I think its important to know how to cook without following a recipe step by step. Recipes can be restricting and also intimidating. A hash is a great place to get your creative juices flowing without much risk. Breakfast hash is EXTREMELY versatile and difficult to mess up. As always, if you’re stuck, shoot me an email and I’ll be happy to help you along. I’ve left you some flavor combinations below but don’t let me hold you back.

Hash Basics

  • Bring butter, ghee or animal fat to medium heat in your favorite skillet

  • Toss in hearty veggies like: potatoes, parsnips or beets + additional spices

  • Cook on low heat covered for five minutes

  • Add your choice of onions/shallots/fennel/spices and stir in a couple splashes of liquid to keep veggies from sticking (I like to use bone broth or vinegar like red wine, apple cider or balsamic). This allows your harder veggies to soak up these yummy flavor as they soften. its important to not cook potatoes too quickly otherwise the outside will burn and inside will still be hard. Also vinegar will give your veggies a delicious glaze.

  • Once softened, add in your more delicate veggies like; cauliflower, broccolini, cabbage cook on medium/high until golden brown. (I like to add a few (or more than a few) cloves of minced garlic towards the end to avoid burning. Getting your potatoes crispy and your veggies golden brown is key. Otherwise you got a veggie mush on your hands which is no fun.

  • Add in any additional greens to cook gently for one minute while you add salt and pepper too taste.

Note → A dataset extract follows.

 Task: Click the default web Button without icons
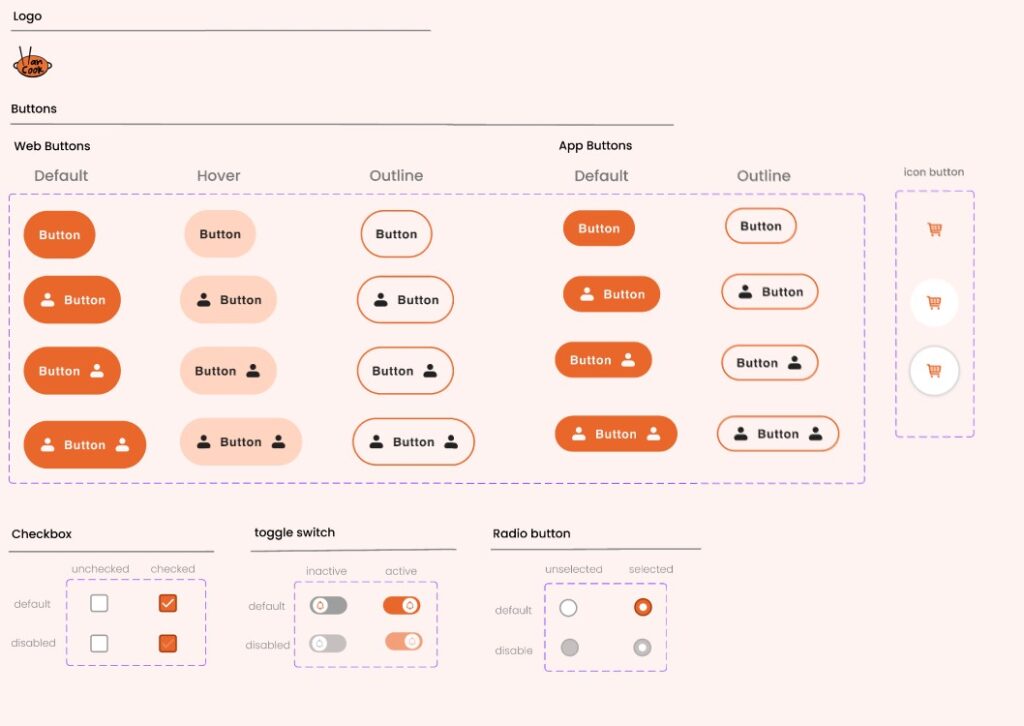59,234
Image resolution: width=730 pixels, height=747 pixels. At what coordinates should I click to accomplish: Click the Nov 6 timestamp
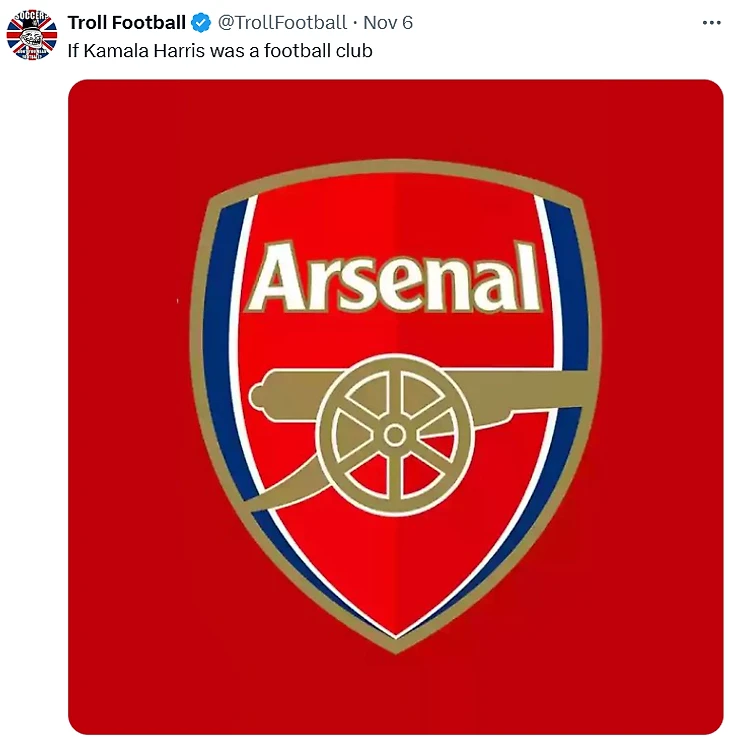[388, 22]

  • Toppings: eggs, sausage, goat cheese, smoked meats, tempeh, chimichurri, fermented sauerkraut or kimchi.

Variations

Fennel and Spinach

Red Cabbage, dill and smoked whitefish

Sweet Potatoes and Broccolini

Red Onion, Romanesco, purple potatoes

Kale and mushroom

Tempeh, sweet potatoes and chard

Red pepper, potatoes, avocado and spinach

Ginger and Green Onion Tea

This ancient herbal remedy is a wonderfully easy tea to sip on when you begin to feel the onset of a cold or flu. Ginger (sheng jiang) and Green Onion (cong bai). The dosing is flexible but I recommend simmering the ginger prior to the green onions. If you have been sick for a few days, this isn’t the herbal concoction. Its better to consult with an herbalist to receive an appropriate prescription depending on your symptoms and health history.

Benefits

-Warms the lungs and stops cough

-Induces light sweating

-Strengthens Immunity

-Battles onset of cold and flu like symptoms

-Alleviates Vomiting, Nausea, diarrhea and abdominal pain

-Reduces phlegm and mucous

Directions

Add four cups of water to sauce pan and bring to a low simmer. Chop two, one inch chucks of ginger (with skin) and place in saucepan. Allow ginger to simmer for 10-15 minutes. Chop approximately 3/4 of four green onion sprigs leaving out some of the delicate greener tops but keeping the roots! Add to saucepan and let simmer for 5 more minutes. Strain tea and enjoy.